Random fact #1: I just recently lost my last baby tooth. My predicament was the result of an impacted, twisted permanent tooth that wouldn’t give the baby the boot. I have long been dreading the day when oral surgery would be required, until just before Xmas, I developed an infection. I promptly went on antibiotics, buying myself important time to savor holiday treats. After celebrating a delightfully mellow New Year’s Eve, I bit the bullet, or the mouth rest, so to speak, resigning myself to laughing gas and deep, yoga-cultivated ujjayi breathing, to set those suckers free!
Random fact #2: I am a sucker for bread pudding. The down-home-ness of dredging bread in custard implies a certain level of decadence and deliciousness that more rarefied desserts can’t compete with. I read dessert and brunch menus more avidly than I order from them, and I am always drawn to the variations on bread pudding that are advertised — from elegant almond flavored croissant bread puddings to savory stratas with sun dried tomatoes and spinach greens. Bread pudding, along with rice pudding, has been on my shortlist of frugal, versatile comfort food meals to experiment with and file away.
Random fact #3: My grandparents don’t know what to do with panettone. Every Xmas, they receive a red tin from Italy, sent by their producer friend. I have truly stylin’ grandparents, but this Italian sweetbread baffles them. So with a lingering holiday sweet tooth, a reluctance to plunge back into work, and a mandatory soft food diet, I now had my hands on the bread…
I adapted Smitten Kitchen’s “raisin-studded apple bread pudding” — sans the apples and raisins — using panettone with candied chestnuts:
Instead of whole milk, I used 2 cups heavy cream and 2 cups rice milk and everything worked out fine. Per Deb’s instructions, I opted to go with 4 cups milk and 4 eggs for a bread pudding “truly submerged and then suspended in…custard, rather than just lightly soaked in it…” I was happy with this decision — the bread cubes were still nicely bruléed on top and not overly saturated.

# [RECORDED INFORMATION]
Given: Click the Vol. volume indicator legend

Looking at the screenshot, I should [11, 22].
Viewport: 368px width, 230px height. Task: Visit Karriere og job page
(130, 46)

# [INSTRUCTIONS]
1. In the panettone bread pudding post, list every ingredient that is given with a quantity, along with that quantity.
2. Decide whether each statement agrees with the panettone bread pudding post. Answer yes or no for each, and quote the words that decide it.
(a) The writer's grandparents receive panettone from Italy, sent by a friend.
(b) The writer kept the apples and raisins from the original recipe.
(c) The bread cubes turned out overly saturated.
3. Rewrite the part of the panettone bread pudding post starting with "Random fact #2: I" and going on through "and file away.", changing "stratas" to "frittatas".
Work only from the text.

# [OUTPUTS BY TASK]
1.
2 cups heavy cream
2 cups rice milk
4 cups milk
4 eggs

2.
(a) Yes: "Every Xmas, they receive a red tin from Italy, sent by their producer friend."
(b) No: "sans the apples and raisins"
(c) No: "the bread cubes were still nicely bruléed on top and not overly saturated."

3.
Random fact #2: I am a sucker for bread pudding. The down-home-ness of dredging bread in custard implies a certain level of decadence and deliciousness that more rarefied desserts can’t compete with. I read dessert and brunch menus more avidly than I order from them, and I am always drawn to the variations on bread pudding that are advertised — from elegant almond flavored croissant bread puddings to savory frittatas with sun dried tomatoes and spinach greens. Bread pudding, along with rice pudding, has been on my shortlist of frugal, versatile comfort food meals to experiment with and file away.